Sloan almost beat me to her, in human form again, already re-dressed in black. She had to be the most efficient being on the planet. “Healing is a strength of mine,” she told me. “Let me check her out.”
Lynn was in rough shape, as I had known. She stirred a little as I sat beside her, holding one of her limp hands.
Sloan’s breath hissed out in a curse when she knelt by my sister. “Can you regrow body parts? Like, say, eyes?”
“Yes.” Like druids, we could regenerate body parts, eventually. “But if that hammer was involved, I have no idea.”
“You people and your special weapons,” Sloan said with disgust, as though I had done it.
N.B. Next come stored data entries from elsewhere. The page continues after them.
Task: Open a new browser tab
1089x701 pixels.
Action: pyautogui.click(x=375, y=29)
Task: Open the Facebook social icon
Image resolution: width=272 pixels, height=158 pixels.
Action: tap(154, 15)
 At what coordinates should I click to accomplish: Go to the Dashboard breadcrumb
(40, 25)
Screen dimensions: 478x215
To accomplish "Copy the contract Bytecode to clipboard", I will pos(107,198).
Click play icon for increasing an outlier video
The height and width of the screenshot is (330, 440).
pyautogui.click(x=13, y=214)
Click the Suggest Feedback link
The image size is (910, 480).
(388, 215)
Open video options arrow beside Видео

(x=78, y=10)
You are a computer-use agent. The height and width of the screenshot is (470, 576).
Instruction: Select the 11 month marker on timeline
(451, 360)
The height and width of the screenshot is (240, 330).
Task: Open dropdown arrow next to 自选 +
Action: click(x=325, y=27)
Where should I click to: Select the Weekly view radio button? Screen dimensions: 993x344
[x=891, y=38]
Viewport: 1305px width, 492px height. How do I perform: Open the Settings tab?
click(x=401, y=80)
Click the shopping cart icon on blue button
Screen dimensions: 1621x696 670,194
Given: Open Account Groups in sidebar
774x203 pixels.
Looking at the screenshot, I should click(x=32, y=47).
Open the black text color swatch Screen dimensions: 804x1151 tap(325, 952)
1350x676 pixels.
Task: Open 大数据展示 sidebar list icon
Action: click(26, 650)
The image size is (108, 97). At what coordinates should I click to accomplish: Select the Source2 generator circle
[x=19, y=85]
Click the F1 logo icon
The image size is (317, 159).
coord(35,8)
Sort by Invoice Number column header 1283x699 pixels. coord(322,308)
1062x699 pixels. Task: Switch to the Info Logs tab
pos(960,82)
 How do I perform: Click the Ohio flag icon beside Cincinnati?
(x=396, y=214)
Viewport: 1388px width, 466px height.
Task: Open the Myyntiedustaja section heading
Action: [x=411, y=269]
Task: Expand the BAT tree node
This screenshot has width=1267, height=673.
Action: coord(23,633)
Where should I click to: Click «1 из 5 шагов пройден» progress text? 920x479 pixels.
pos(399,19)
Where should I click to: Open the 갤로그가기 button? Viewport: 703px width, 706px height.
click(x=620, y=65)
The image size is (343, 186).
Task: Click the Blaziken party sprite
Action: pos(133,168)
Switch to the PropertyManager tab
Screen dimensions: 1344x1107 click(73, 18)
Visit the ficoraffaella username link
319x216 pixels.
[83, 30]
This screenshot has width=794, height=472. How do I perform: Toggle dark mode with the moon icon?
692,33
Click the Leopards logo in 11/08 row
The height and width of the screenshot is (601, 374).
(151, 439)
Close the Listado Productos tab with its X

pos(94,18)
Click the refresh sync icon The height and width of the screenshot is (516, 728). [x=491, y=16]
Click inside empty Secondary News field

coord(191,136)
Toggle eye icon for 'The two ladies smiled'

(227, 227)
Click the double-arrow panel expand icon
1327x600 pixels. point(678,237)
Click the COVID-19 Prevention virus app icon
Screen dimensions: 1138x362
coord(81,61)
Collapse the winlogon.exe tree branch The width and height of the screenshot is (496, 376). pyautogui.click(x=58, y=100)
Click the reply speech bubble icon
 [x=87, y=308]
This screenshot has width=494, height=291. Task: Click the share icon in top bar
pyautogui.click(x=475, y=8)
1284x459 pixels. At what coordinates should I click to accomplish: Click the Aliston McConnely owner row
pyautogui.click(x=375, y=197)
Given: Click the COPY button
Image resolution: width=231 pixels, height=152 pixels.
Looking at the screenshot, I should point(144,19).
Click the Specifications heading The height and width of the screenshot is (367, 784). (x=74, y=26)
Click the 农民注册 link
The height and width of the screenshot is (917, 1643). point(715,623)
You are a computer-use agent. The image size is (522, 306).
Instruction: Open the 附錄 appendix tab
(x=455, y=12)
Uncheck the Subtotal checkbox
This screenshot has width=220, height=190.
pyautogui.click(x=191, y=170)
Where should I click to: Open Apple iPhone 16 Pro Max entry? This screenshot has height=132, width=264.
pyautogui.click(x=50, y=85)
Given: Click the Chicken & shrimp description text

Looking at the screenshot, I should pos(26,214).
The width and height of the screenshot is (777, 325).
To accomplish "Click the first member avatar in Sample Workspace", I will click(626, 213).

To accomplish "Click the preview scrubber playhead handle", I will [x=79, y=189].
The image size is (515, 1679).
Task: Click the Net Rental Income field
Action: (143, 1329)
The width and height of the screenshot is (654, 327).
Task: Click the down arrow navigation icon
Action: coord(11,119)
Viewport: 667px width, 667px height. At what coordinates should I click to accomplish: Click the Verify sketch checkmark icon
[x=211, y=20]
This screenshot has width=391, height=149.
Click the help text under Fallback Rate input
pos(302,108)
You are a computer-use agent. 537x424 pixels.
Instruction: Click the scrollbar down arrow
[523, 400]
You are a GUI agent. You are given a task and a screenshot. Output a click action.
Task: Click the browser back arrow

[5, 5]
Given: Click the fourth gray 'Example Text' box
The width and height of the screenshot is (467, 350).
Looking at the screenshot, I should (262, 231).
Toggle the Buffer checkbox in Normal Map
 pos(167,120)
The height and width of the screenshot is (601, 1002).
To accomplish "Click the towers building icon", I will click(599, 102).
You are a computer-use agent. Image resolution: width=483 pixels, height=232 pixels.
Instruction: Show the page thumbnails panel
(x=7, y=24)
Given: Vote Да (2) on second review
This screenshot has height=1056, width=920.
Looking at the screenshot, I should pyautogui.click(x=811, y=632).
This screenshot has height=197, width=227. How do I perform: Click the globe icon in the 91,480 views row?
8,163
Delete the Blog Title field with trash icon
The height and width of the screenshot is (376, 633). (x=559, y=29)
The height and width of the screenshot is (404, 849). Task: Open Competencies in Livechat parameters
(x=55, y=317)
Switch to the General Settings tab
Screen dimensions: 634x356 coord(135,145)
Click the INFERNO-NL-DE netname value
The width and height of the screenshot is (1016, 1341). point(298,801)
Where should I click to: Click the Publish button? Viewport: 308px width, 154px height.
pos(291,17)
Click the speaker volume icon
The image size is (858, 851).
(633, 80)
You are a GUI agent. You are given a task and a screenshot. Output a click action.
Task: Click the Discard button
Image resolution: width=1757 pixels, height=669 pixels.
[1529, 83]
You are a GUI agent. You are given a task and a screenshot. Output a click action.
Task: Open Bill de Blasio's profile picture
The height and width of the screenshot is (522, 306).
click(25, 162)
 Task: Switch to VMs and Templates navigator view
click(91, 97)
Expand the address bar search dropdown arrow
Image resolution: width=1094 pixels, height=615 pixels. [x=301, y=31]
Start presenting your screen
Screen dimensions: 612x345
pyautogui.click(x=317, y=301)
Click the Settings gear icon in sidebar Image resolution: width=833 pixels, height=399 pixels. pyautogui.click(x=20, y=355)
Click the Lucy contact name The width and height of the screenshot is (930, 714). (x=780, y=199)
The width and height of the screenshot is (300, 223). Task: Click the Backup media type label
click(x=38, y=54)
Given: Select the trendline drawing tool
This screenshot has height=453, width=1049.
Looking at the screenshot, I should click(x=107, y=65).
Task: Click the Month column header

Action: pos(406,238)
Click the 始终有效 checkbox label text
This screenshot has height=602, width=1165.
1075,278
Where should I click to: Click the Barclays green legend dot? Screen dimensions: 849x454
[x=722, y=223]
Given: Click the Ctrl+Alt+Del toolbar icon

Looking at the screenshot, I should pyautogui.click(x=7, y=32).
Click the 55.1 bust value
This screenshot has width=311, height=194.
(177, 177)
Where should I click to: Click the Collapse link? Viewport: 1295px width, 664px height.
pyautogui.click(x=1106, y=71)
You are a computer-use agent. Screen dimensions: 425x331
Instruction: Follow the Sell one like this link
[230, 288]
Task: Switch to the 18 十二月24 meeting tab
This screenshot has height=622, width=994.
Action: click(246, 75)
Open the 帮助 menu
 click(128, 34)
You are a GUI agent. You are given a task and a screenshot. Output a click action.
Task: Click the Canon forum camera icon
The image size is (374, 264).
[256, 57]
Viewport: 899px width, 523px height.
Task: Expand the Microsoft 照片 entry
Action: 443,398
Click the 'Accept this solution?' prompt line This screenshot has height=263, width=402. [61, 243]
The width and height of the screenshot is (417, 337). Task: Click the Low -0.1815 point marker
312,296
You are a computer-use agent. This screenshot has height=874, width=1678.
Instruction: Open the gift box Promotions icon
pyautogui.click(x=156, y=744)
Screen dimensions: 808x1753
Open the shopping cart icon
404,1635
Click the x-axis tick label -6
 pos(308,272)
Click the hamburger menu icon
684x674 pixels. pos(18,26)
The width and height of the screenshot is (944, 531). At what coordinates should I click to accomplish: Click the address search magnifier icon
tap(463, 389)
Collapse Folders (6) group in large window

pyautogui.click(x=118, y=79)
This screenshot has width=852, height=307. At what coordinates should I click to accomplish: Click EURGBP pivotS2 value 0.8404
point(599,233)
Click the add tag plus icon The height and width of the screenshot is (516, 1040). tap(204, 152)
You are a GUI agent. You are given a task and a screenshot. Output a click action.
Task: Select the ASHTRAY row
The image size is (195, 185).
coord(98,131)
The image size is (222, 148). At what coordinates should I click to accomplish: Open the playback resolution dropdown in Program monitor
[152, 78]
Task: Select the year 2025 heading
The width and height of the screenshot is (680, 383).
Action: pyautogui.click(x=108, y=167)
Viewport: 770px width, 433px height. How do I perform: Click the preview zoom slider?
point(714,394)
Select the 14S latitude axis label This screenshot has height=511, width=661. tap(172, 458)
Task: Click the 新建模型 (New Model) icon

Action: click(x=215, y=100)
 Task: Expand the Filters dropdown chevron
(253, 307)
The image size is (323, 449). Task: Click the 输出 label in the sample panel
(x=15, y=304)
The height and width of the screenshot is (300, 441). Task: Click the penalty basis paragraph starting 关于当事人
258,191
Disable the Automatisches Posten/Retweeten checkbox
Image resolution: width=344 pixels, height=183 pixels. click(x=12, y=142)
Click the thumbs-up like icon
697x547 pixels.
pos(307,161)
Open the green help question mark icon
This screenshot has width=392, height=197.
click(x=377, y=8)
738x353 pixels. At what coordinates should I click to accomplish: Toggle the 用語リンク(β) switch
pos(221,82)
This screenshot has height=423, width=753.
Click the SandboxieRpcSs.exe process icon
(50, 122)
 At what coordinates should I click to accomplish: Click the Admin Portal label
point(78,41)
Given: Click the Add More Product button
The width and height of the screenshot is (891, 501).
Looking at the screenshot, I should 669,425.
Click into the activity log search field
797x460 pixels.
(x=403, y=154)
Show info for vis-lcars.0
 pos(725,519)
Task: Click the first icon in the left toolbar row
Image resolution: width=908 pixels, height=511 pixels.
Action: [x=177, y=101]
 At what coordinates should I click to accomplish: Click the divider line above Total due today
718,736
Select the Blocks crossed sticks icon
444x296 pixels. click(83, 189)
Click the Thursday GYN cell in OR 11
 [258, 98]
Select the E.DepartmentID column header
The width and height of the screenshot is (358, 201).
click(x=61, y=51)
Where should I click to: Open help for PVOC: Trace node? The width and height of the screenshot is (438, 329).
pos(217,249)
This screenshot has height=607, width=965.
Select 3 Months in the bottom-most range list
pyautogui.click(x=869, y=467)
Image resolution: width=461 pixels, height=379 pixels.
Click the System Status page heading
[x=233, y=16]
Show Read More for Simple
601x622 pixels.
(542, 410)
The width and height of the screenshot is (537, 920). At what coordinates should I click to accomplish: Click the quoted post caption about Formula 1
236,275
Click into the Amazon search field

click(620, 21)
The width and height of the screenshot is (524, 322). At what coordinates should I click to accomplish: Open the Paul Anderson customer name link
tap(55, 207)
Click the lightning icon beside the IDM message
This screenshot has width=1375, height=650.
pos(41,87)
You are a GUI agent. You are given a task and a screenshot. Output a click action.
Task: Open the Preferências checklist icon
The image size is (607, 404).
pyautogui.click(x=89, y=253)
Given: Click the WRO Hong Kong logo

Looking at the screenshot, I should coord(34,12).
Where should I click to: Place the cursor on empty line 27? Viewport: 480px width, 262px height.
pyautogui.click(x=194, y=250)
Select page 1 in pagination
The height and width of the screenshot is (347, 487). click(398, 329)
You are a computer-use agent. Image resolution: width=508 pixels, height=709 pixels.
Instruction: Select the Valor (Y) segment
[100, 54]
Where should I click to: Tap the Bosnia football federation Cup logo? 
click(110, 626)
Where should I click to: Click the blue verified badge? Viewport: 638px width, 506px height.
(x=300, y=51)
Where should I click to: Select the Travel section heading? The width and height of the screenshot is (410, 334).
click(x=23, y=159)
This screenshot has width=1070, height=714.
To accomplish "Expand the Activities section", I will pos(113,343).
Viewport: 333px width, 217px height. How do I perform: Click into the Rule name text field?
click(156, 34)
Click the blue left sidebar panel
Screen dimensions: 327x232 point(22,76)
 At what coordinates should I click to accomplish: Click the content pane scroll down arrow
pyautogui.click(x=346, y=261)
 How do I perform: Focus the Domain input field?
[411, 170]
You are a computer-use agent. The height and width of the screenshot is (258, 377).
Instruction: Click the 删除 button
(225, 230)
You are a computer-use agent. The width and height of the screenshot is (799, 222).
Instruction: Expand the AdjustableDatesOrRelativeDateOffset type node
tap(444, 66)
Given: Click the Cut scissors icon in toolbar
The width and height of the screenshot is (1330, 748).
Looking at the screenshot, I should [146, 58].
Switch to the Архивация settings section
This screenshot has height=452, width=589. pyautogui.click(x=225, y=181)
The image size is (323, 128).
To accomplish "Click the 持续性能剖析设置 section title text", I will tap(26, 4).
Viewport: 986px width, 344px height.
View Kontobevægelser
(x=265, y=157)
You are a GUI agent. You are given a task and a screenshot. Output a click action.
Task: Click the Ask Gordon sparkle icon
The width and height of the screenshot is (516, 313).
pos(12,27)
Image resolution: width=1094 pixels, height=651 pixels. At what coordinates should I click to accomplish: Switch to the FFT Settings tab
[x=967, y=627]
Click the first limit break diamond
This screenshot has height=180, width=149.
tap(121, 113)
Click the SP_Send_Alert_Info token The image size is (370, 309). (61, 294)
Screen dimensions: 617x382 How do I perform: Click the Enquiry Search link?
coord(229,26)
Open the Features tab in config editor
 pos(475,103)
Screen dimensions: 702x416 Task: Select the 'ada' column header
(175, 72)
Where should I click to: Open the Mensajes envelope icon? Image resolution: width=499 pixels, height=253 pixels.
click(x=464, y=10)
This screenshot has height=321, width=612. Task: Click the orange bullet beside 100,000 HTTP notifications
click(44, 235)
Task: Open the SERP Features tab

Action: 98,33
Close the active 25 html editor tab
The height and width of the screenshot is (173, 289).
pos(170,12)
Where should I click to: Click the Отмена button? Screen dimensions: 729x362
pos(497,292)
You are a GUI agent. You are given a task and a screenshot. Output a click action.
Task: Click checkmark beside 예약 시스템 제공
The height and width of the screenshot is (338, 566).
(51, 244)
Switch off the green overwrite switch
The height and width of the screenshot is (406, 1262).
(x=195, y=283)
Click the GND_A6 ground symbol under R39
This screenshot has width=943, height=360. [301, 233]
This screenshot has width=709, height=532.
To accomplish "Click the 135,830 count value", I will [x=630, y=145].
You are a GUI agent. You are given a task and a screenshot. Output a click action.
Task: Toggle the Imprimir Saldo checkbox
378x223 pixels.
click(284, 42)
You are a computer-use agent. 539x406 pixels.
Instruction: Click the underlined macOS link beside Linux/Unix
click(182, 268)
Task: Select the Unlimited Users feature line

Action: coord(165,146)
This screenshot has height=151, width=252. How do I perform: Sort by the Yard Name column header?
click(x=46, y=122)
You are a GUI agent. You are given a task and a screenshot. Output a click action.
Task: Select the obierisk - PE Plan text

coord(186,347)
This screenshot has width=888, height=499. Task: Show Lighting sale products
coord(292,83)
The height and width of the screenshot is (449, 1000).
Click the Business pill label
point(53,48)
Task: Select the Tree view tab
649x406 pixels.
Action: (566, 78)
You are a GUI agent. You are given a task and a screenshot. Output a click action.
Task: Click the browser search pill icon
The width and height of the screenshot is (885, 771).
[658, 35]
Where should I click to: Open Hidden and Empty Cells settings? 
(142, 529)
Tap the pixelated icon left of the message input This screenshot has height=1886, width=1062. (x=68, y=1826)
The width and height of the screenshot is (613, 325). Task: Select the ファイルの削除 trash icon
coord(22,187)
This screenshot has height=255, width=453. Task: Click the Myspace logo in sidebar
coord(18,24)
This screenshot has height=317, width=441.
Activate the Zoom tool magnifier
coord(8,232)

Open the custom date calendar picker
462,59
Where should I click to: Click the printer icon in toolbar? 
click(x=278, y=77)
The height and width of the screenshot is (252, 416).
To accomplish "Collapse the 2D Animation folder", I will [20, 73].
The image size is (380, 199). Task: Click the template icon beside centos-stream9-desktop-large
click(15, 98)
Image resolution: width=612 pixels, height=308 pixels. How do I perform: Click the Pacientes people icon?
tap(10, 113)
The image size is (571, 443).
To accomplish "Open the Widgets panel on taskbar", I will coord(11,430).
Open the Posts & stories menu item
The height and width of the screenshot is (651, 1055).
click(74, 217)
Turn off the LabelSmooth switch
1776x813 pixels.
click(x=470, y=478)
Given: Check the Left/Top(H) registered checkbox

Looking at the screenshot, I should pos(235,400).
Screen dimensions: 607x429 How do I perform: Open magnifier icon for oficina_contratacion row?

Lynn was battered and bruised and broken. Sloan was able to help with a lot of the damage, but the eyes were a lost cause, for the moment. Possibly forever. It didn’t bear thinking about. We needed to finish up and get out of there. There was no way our epic battle had gone unnoticed.
“I got the jump on him, Jillian,” Lynn whispered to me as she came to. I laughed, painfully relieved.
“We saw that. We took him out easy, thanks to whatever you did to him.”
“I reversed a spell at him, then beat the shit outta him with that hammer. Christian better finish his ass.”